Federal housing chief Shaun Donovan admitted that the Homeowner Bill of Rights is an essential step in the recovery of the housing market. Donovan expressed the need as he toured South Los Angeles neighborhoods ravaged by the housing bust.
California is expected to receive the largest chunk of a historic $25-billion mortgage settlement reached this year with the nation’s five biggest banks. But Donovan said that in order to make reforms reached in that agreement permanent, state legislators must pass a series of bills backed by California Atty. Gen.

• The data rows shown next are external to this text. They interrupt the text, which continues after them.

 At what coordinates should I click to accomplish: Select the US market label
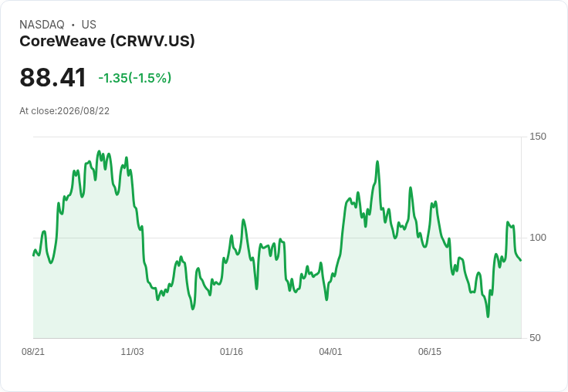tap(89, 25)
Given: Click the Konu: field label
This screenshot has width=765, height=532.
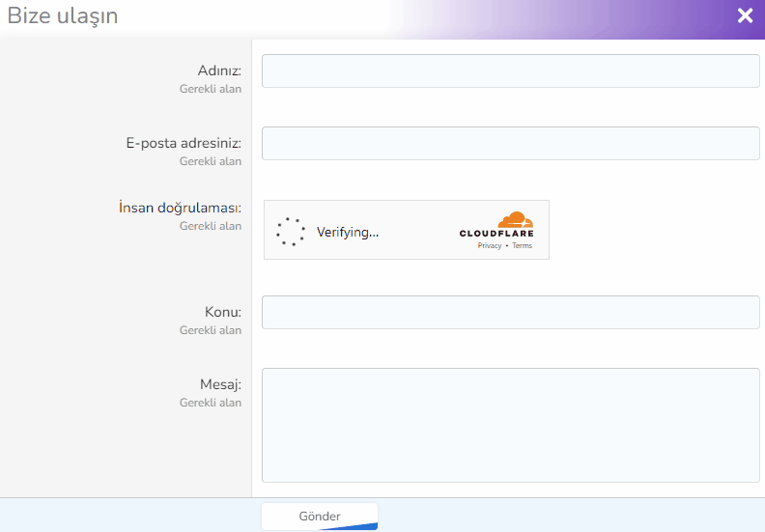Looking at the screenshot, I should click(x=222, y=313).
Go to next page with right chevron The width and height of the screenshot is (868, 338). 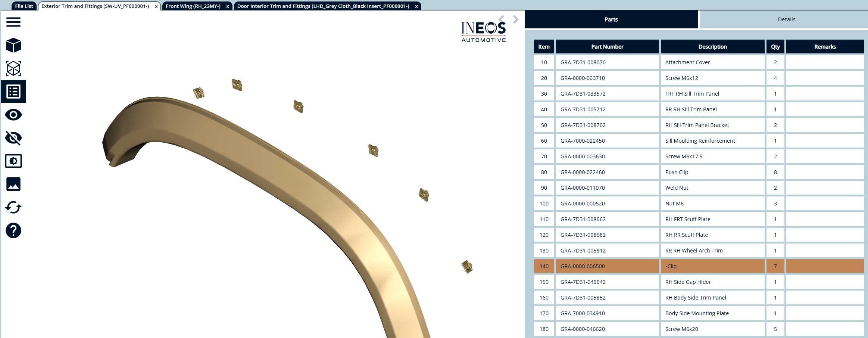click(515, 19)

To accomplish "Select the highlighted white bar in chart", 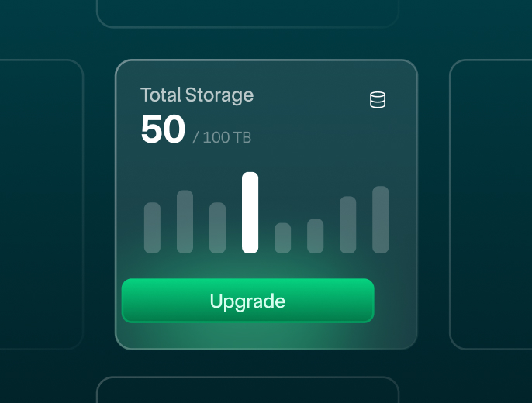I will [250, 212].
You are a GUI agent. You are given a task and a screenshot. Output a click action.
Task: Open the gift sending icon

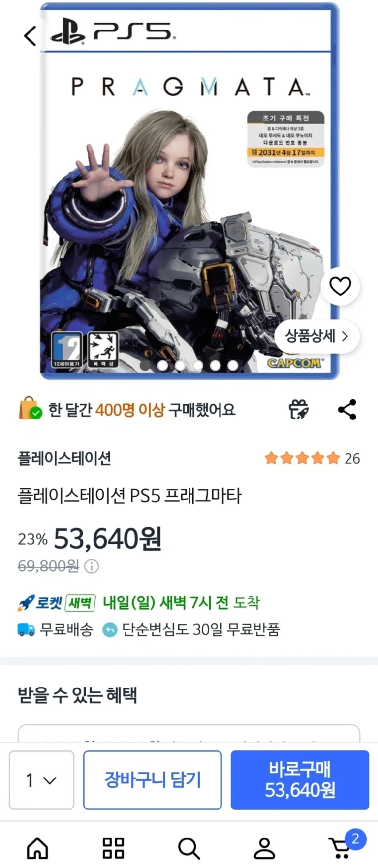(298, 410)
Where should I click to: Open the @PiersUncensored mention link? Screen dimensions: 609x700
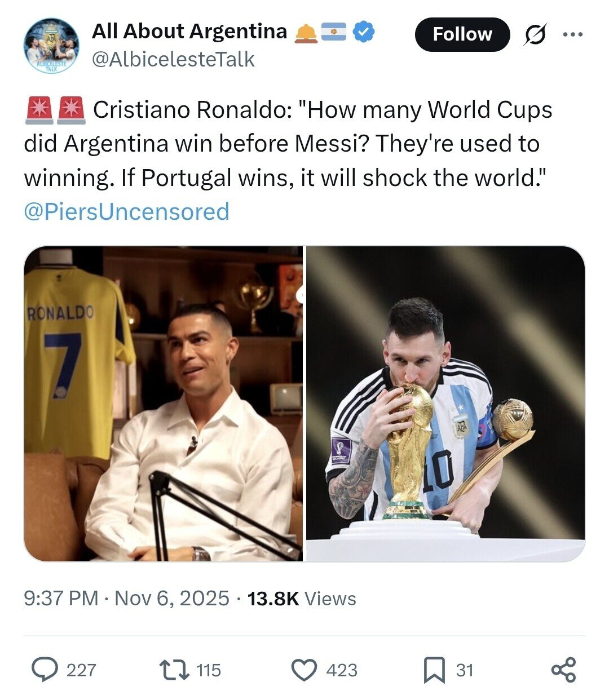(x=126, y=211)
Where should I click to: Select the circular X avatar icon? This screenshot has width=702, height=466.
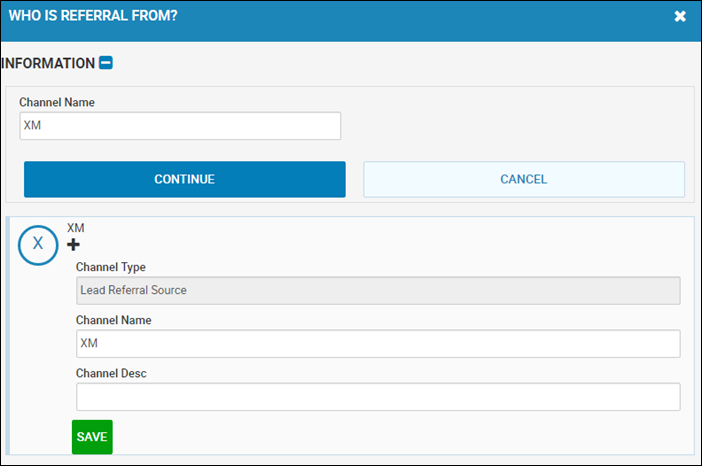tap(38, 245)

Kamala D. Harris, who negotiated on behalf of the California.
“We cannot let homeowners suffer in the way that we found in our investigations,” Donovan said Tuesday, speaking at the FAME Assistance Corp., an economic development agency in South Los Angeles. “Because foreclosures and other processes around homeownership are directed by state law, it is critical that a Homeowner Bill of Rights move forward.”
The series of bills backed by Harris would restrict practices such as foreclosing on homeowners as they try to negotiate a loan modification and mandate that banks designate a single person to work with troubled borrowers. Opposing the bills are mortgage bankers and the general business community, The Times has reported. Similar efforts in the past have failed.

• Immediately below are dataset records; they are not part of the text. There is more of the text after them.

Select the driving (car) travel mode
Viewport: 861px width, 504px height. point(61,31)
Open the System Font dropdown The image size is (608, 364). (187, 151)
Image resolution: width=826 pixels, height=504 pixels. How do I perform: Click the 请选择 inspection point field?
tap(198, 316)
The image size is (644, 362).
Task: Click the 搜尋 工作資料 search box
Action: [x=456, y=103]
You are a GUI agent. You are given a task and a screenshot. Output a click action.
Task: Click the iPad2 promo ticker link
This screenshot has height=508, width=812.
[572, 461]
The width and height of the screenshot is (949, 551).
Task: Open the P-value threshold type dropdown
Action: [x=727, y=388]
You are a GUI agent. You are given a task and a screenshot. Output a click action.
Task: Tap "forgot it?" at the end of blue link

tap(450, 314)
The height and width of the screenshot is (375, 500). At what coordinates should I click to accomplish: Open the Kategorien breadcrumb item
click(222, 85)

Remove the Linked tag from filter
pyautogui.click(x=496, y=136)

Earlier in the day, Donovan, secretary of the U.S. Department of Housing and Urban Development, toured the Broadway-Manchester neighborhood of South Los Angeles with Rep. Maxine Waters (D-Los Angeles), including a stop at a home that had been revitalized by the city using federal money.
While touring the home, Donovan told Waters that in areas targeted by the federal program the number of vacant homes is declining and, in a majority of neighborhoods, home prices are rebounding.
“It’s not just the jobs,” he said. “It really has begun to turn the market around.”